Our mistake is that we take the responsibility for the sake of the responsibility, and recognize our cares and our business, losing the thought of God. The Sufis, in order to awaken their group to this idea, considering their life as a journey toward the spiritual goal, recite Hosh bar dam, nazur ba qadam, khilvat dar anjuman,* meaning, “Let the breath be God-conscious at each swing; watch thy steps and realize who walks, keeping thine eyes lowered that the tempting world may not attract them; realize thyself alone amidst this crowd of the world of variety.”

Q. Is a busy life in the world a hindrance or a help on the path towards spiritual perfection?

A. The life in the world, which brings a person into contact with all sorts of undesirable people and affairs, makes spirituality more difficult; but at the same time it affords a test of the will and the spirituality.
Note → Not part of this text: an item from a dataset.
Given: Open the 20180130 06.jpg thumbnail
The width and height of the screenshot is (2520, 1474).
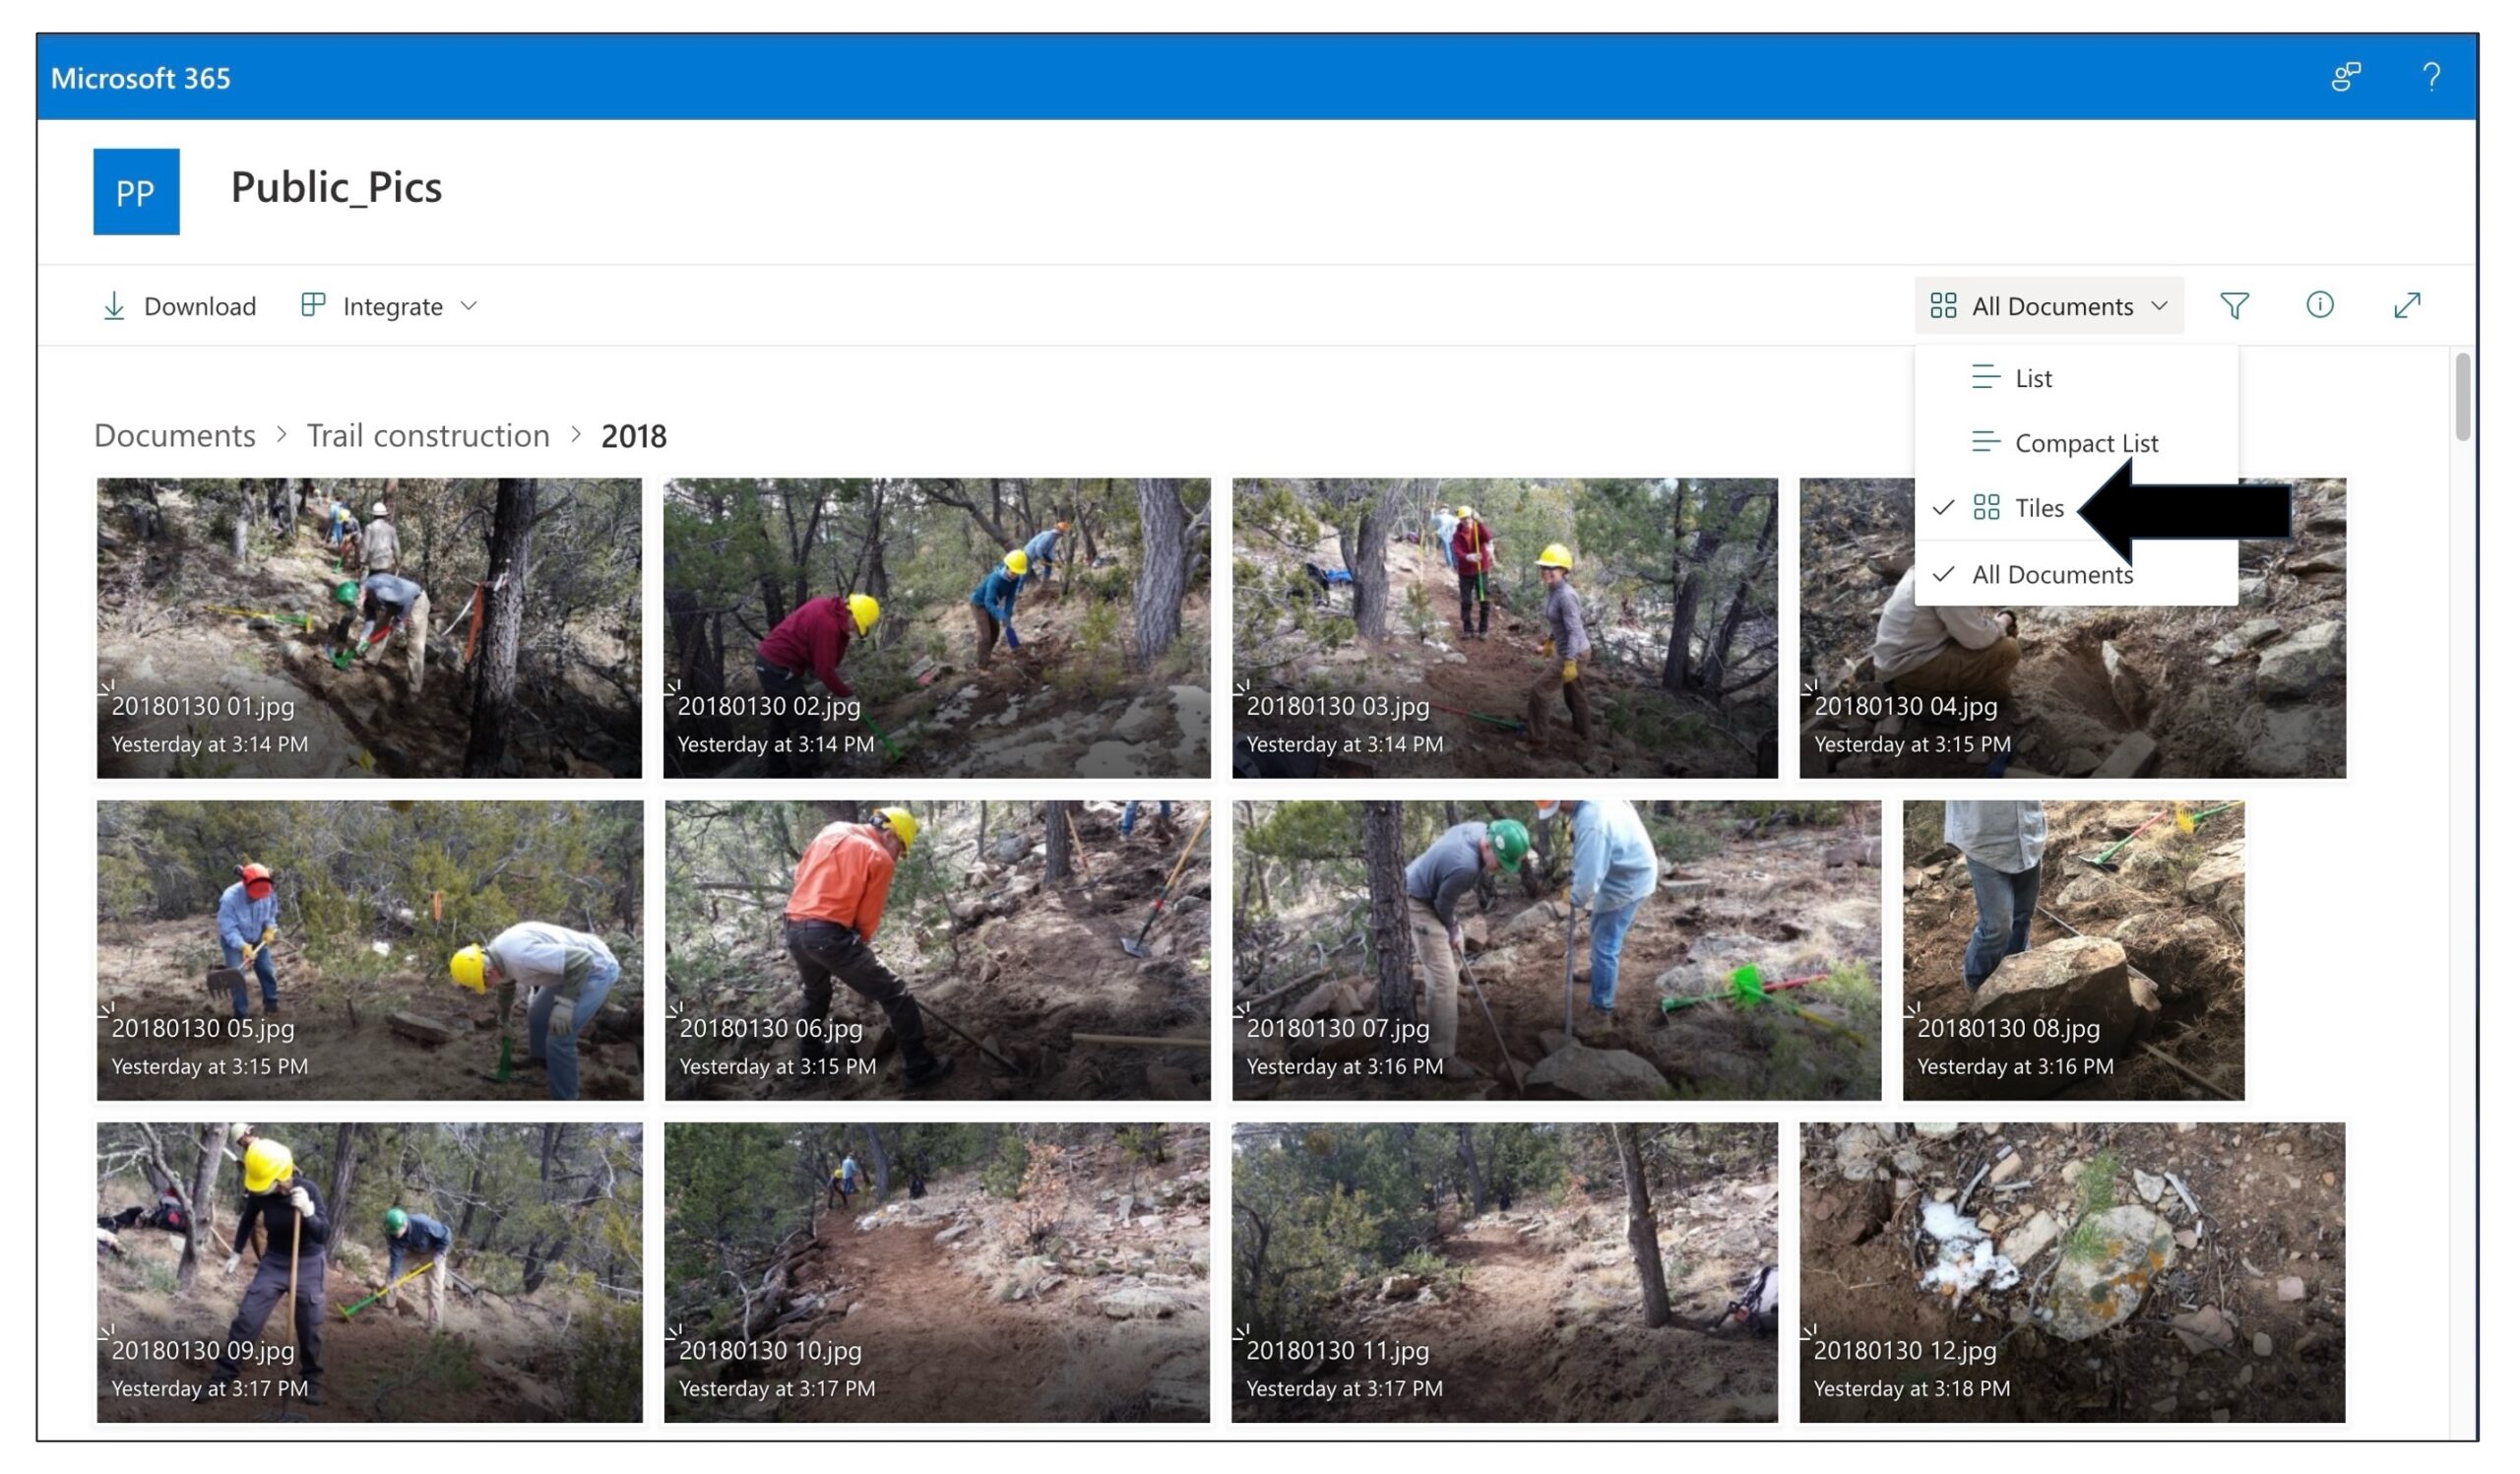Looking at the screenshot, I should pos(937,950).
You may be more spiritual in a cave in the mountains, in silence and in solitude, but there you will never be able to test your spirituality, whether it is strong enough to bear the contact of the contrary vibrations.

To be ready for all responsibilities and all activities, to have family and friends and cares, to pay attention to friends, to serve friends and enemies, to say to the worldly person, “I can do all that you do, and more than all that you do,” and at the same time to remain spiritual, this is the greatest spirituality. To be without cares or occupations may make spirituality easier, but when the mind is not occupied, very undesirable thoughts and desires come. It is mostly those who have no work and no occupation who lead an undesirable life. Those who have an occupation or who have a master whom they must please have less opportunity of following what is not desirable.
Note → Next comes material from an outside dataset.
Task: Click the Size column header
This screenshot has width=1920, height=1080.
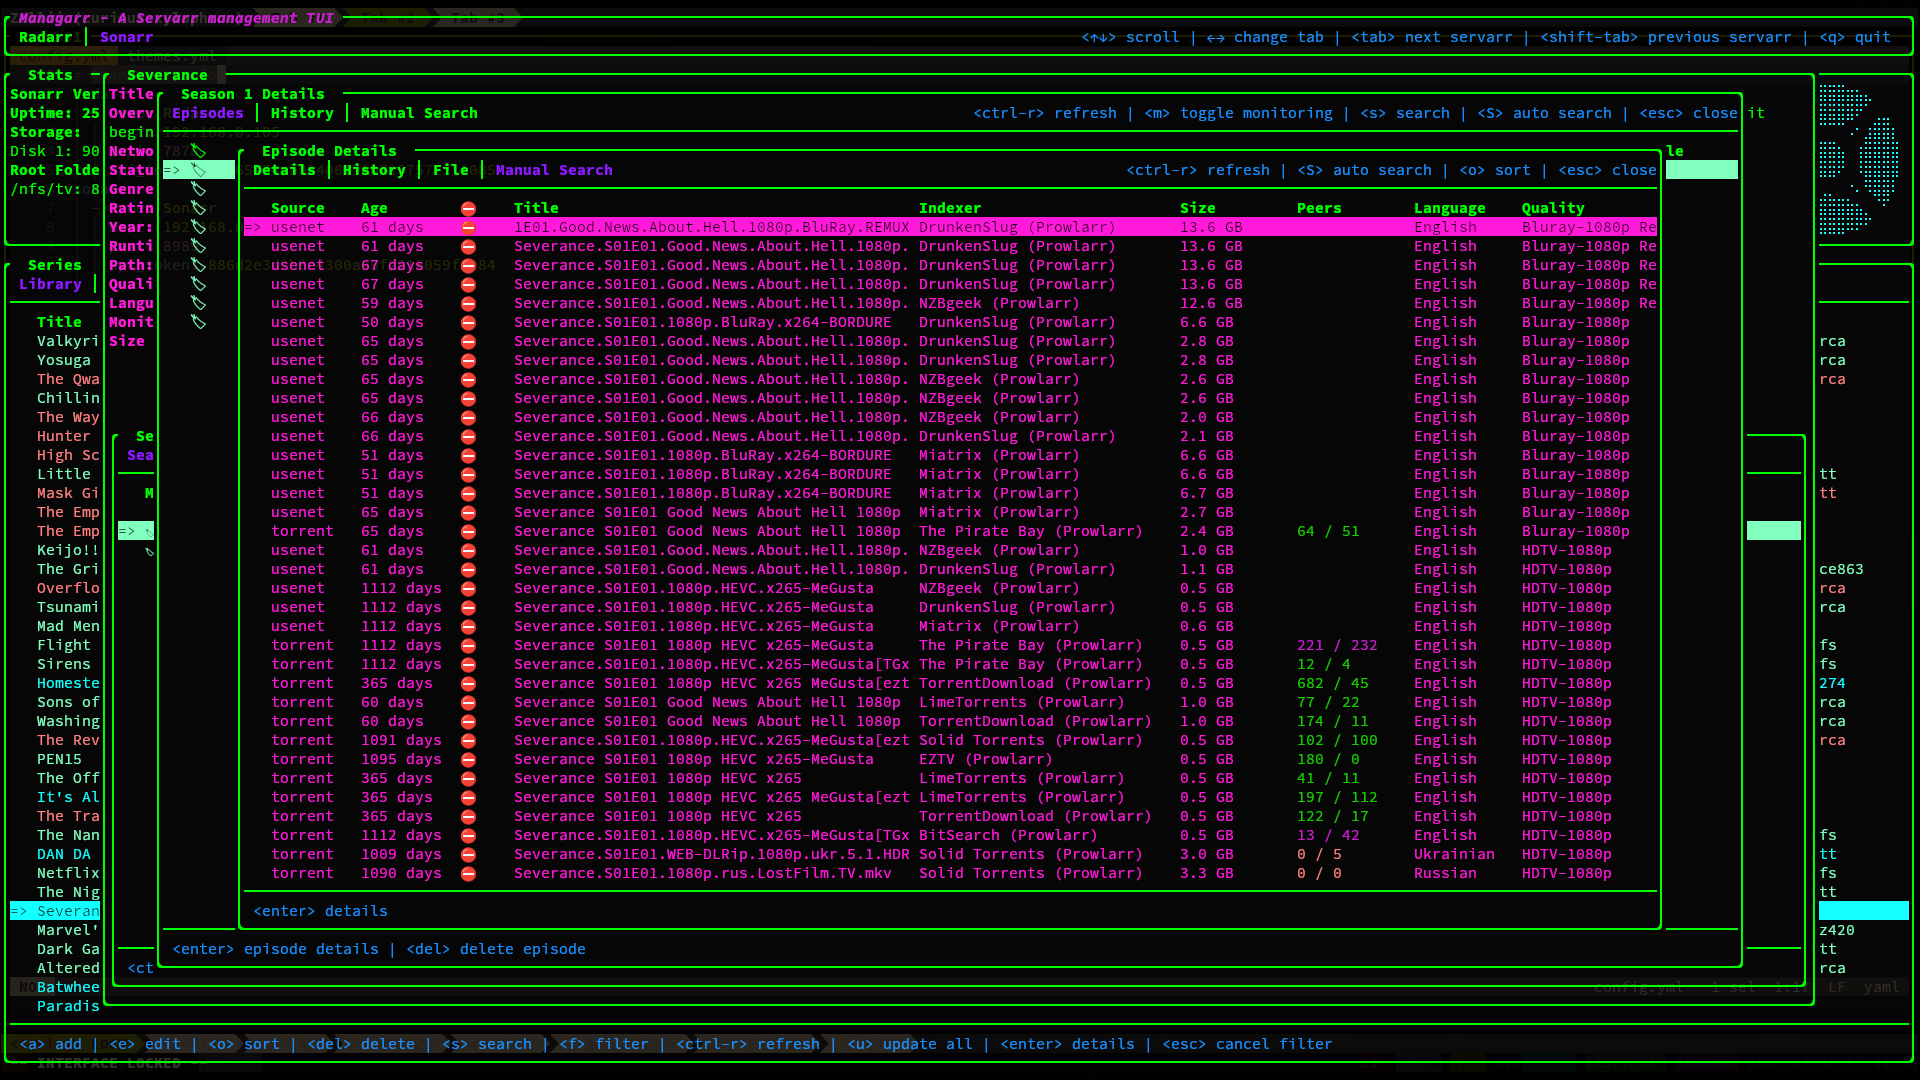Action: [1197, 209]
*Persian: literally, ‘keep your mind on your breath; keep your eye on your step; keep your solitude in the crowd.’

2 Replies to “Hazrat Inayat: Mastery in the World”

  1. Inam

    ‘Hosh bar dam, nazur ba gadam, khilvat dara anjuman’
    Literally: ‘Keep your mind on your breath, keep your eye on your step, keep your solitude in the crowd’
    Literalmente: ‘Mantén la mente en tu respiración, mantén la mirada en tus pasos, mantén tu aislamiento en la multitud’
    Hazrat Inayat: “Que la respiración sea consciente de Dios en cada ciclo; vigila tus pasos y date cuenta de quien camina, manteniendo la mirada baja para que el mundo seductor no pueda atraerla; entre la multitud de este mundo de diversidad, sólo se consciente de tu ser”.